→ REQUIRED WORK
Within the records below is a range that opens at the line with "Task: Click the Featured" and closes at the line with "You are a computer-use agent.". Return that range word for word, both ends included, and only that range.

┌─ RECORDS FOR PROCESSING

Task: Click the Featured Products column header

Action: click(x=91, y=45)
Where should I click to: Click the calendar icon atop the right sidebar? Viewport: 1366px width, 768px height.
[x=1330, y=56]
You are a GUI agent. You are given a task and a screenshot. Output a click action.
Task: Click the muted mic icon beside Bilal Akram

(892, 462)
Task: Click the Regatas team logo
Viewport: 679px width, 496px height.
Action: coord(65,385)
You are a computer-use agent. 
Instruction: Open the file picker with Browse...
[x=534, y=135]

└─
┌─ RECORDS FOR PROCESSING

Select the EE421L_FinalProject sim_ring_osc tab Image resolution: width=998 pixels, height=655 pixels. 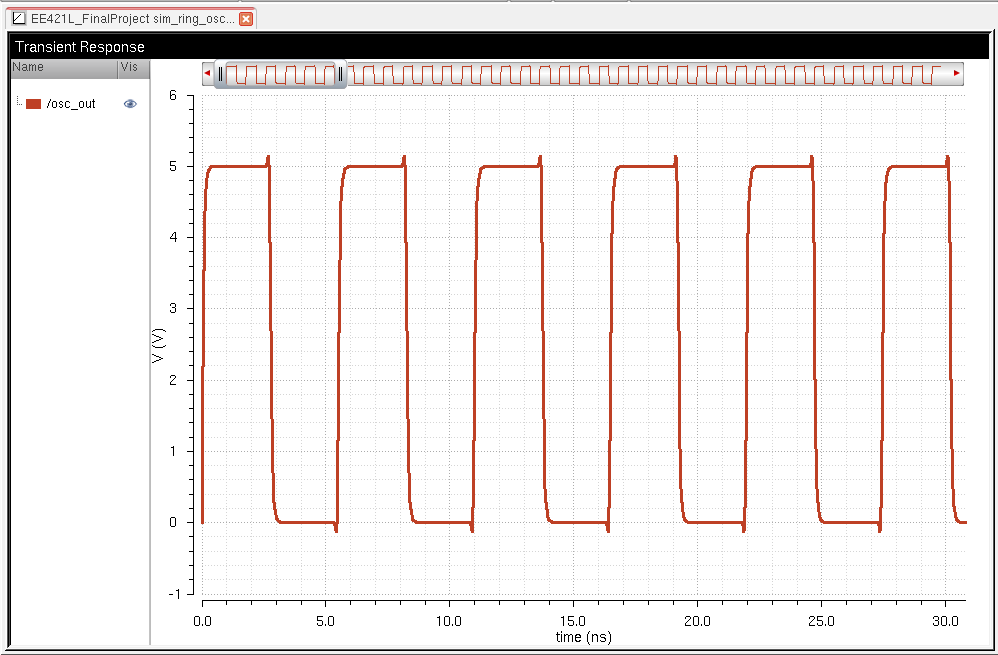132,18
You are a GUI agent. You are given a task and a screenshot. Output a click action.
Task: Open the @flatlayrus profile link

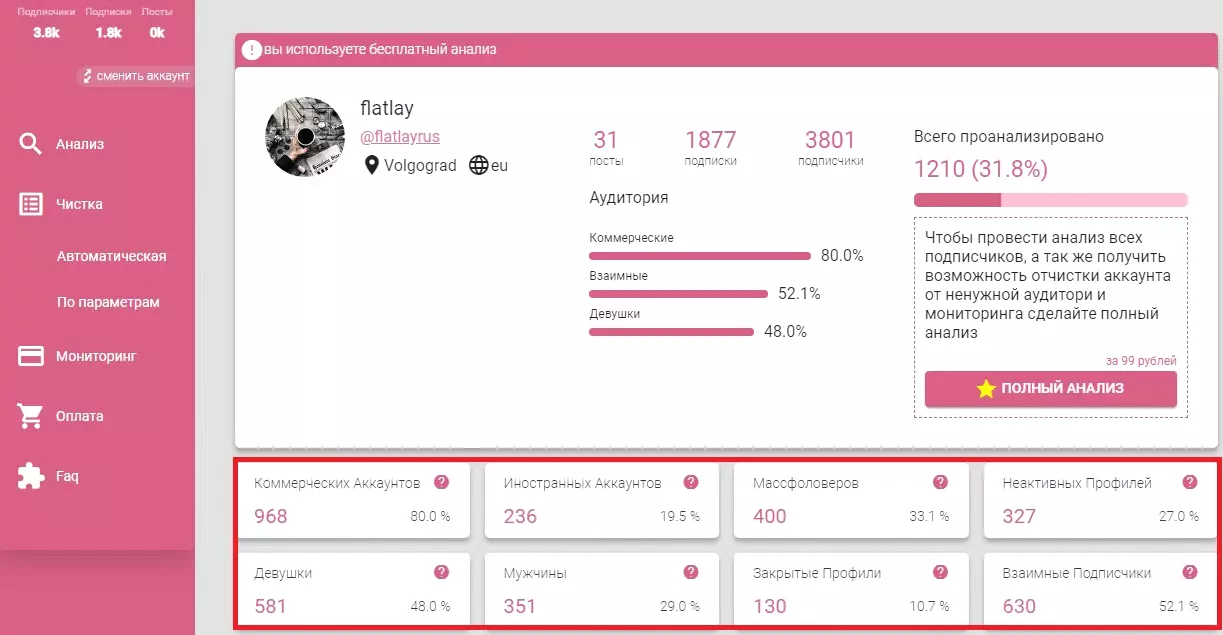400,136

└─

→ RESPONSE FOR THIS EXERCISE
Task: Click the Featured Products column header

Action: click(x=91, y=45)
Where should I click to: Click the calendar icon atop the right sidebar? Viewport: 1366px width, 768px height.
[x=1330, y=56]
You are a GUI agent. You are given a task and a screenshot. Output a click action.
Task: Click the muted mic icon beside Bilal Akram

(892, 462)
Task: Click the Regatas team logo
Viewport: 679px width, 496px height.
Action: coord(65,385)
You are a computer-use agent. 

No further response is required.